■ Assignment
Transcribe the entries below without changing a word, and omit every picture.

[[ Dataset open ]]

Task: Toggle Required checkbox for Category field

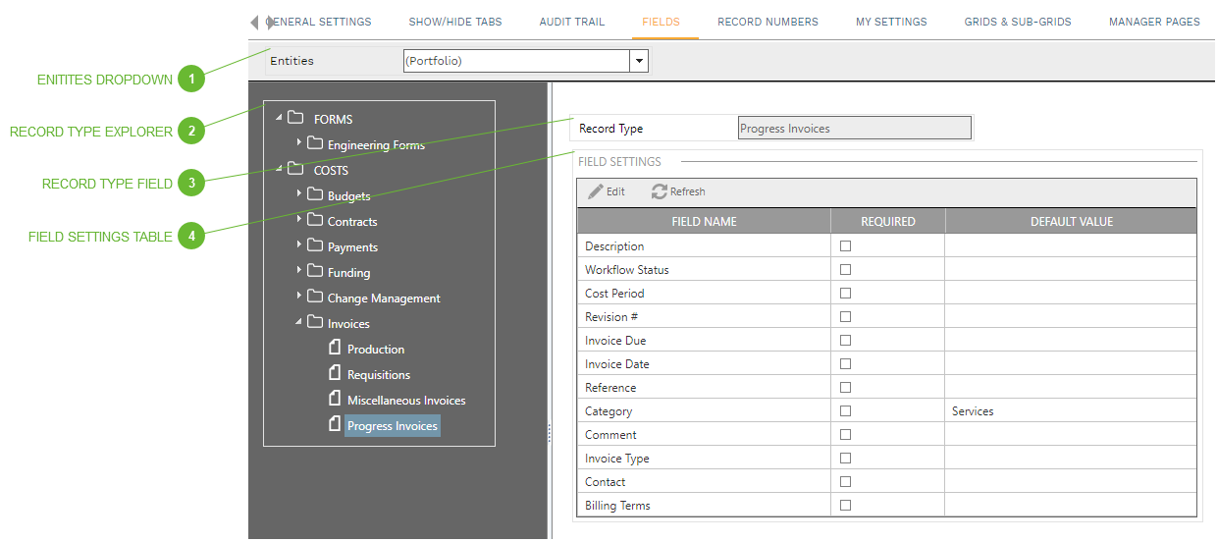Action: [845, 411]
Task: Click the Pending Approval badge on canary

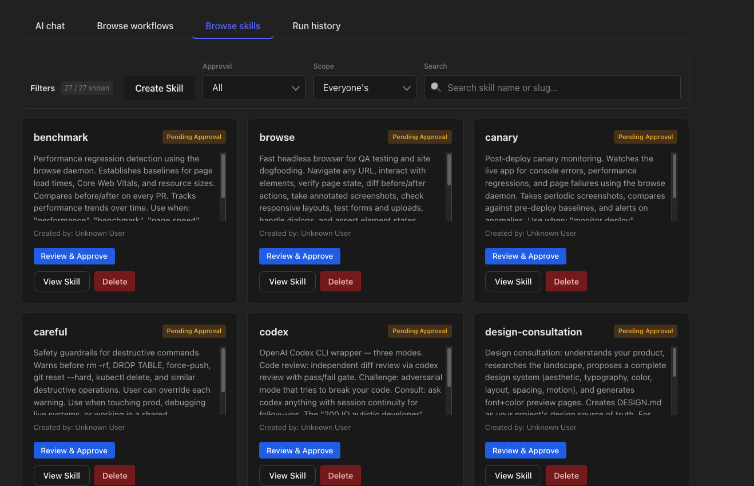Action: click(645, 137)
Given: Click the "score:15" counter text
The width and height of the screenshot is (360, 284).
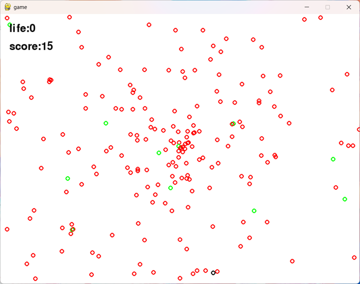Looking at the screenshot, I should [x=31, y=46].
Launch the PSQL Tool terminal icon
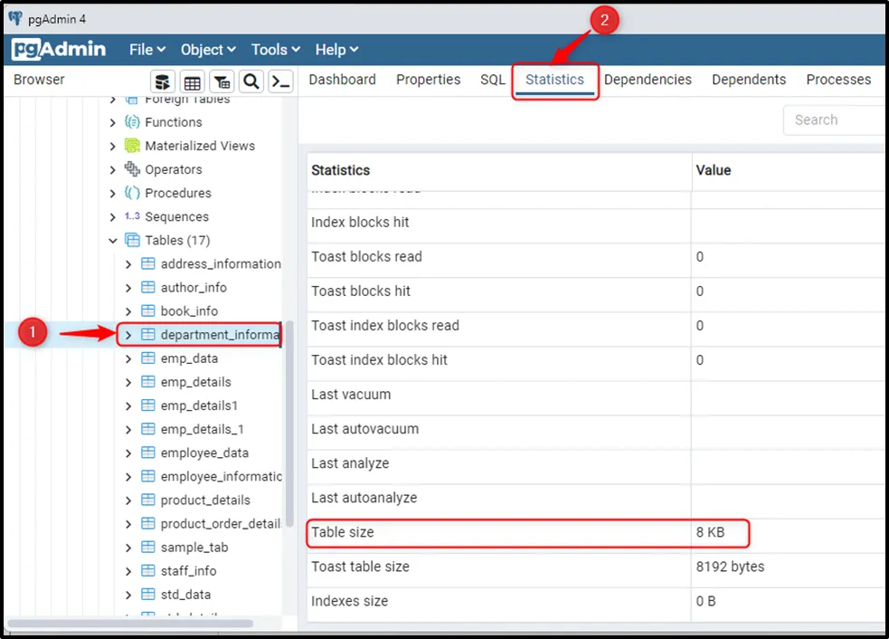Viewport: 889px width, 639px height. [281, 81]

[[ Dataset closed ]]

■ Solution below
Task: Toggle Required checkbox for Category field

Action: [845, 411]
Task: Click the Pending Approval badge on canary

Action: click(645, 137)
Given: Click the "score:15" counter text
The width and height of the screenshot is (360, 284).
Looking at the screenshot, I should [x=31, y=46].
Launch the PSQL Tool terminal icon
Viewport: 889px width, 639px height. [281, 81]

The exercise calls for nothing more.